Debussy : Mon cœur bat la mesure de ses préludes.

Deux grandes oreilles, des yeux globuleux et une truffe humide : Qui aurait cru qu’un être à l’apparence si charmante aurait si mauvais caractère. Plus les années passent, plus tu deviens bilieux. Ah ! si tu pouvais cesser de japper à la moindre de tes contrariétés. Combien de fois faudra-il te le dire ? Tu ne peux pas empêcher le passage des gens devant la fenêtre ou les aboiements du chien de la voisine. Pourtant, petit coquin, il suffit de te regarder paisiblement dormir, emmitouflé dans ta couverture, afin de retrouver pour toi tout l’amour que tu mérites. Tout frêle, frileux et apeuré, quelle est ta perception du monde ? Entouré de géants que tu ne comprends pas, tu tentes de t’adapter dans une maison où la réalisation de tes moindres besoins dépend du bon vouloir de tes maîtres. Malgré ta petite taille, tu as toujours su te montrer vaillant et mets un point d’honneur à protéger ceux qui te sont chers. Alors, comment peut-on t’en vouloir longtemps ? Et comme il est triste de te voir vieillir ! Ta fourrure a pris une teinte poivre et sel, tes yeux sont devenus mats et tu as déjà perdu quelques dents… Allons, ne sois pas triste, quel plaisir de t’avoir comme compagnon de vie. Tu es le seul qui puisse si facilement égayer la morosité des jours qui passent. Il serait tout de même temps que tu t’assagisses. Mais ne t’en fais pas, quoi qu’il arrive, je te garde une place entre mes bras.

Et qu’en est-il de ce problème de procrastination ? : L’autrice a remis la rédaction de ce texte à plus tard…

Flâner : Paradoxalement, la flânerie est l’activité préférée de ceux qui n’ont pas de temps à lui consacrer. En dépit du stress que sa pratique peut parfois entraîner, ses adeptes prendront plaisir à traverser tous les recoins de la ville en faisant fi de leurs obligations pressantes. De plus, ils découvriront bien souvent avec étonnement une myriade de détails architecturaux ou urbains révélée à leurs yeux dans des rues pourtant traversées des milliers de fois.
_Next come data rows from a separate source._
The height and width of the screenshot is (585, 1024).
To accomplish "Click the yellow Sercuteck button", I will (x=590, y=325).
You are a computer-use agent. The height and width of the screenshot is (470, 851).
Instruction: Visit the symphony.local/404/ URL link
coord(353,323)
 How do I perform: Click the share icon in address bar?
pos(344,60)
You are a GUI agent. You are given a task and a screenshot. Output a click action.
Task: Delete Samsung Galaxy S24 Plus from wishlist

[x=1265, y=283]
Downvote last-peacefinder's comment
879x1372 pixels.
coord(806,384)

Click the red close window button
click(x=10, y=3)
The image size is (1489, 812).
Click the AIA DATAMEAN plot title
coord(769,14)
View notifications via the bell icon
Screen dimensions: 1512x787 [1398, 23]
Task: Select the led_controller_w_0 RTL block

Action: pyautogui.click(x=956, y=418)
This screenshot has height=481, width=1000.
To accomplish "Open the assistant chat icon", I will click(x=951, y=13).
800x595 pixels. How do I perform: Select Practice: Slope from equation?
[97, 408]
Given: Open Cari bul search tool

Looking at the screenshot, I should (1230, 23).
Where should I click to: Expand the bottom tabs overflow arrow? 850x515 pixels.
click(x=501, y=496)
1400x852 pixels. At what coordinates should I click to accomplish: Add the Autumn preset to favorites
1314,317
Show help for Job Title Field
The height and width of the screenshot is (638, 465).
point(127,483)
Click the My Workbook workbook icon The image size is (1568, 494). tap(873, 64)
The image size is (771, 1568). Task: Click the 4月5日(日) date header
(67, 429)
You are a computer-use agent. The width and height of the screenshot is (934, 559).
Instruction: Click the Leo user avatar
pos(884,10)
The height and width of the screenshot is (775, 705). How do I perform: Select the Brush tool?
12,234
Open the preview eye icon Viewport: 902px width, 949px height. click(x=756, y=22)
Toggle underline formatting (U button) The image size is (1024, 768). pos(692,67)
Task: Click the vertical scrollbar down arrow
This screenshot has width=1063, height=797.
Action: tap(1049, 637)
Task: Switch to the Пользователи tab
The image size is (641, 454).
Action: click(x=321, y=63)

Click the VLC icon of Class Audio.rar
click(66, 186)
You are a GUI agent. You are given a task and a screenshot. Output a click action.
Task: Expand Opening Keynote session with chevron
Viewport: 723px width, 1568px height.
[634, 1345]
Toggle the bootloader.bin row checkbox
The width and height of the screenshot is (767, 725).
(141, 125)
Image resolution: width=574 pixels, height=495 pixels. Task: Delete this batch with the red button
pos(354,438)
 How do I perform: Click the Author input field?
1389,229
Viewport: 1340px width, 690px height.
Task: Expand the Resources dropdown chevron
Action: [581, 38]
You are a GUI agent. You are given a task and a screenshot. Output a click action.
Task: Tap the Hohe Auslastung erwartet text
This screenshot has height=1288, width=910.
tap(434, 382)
Le moment de l’année que j’attends avec impatience : Chaque année, depuis que je suis toute petite, nous partons au même endroit pour nos vacances d’été. Même pays, même ville, même hôtel. Et ce que j’aime par-dessus quand nous arrivons, c’est revoir la mer. Comme les flots qui jettent incessamment leurs vagues sur le sable, je me promène inlassablement du côté gauche de la plage à son côté droit et prie pour que le temps passé là-bas se ralentisse et pour que celui passé ici s’accélère.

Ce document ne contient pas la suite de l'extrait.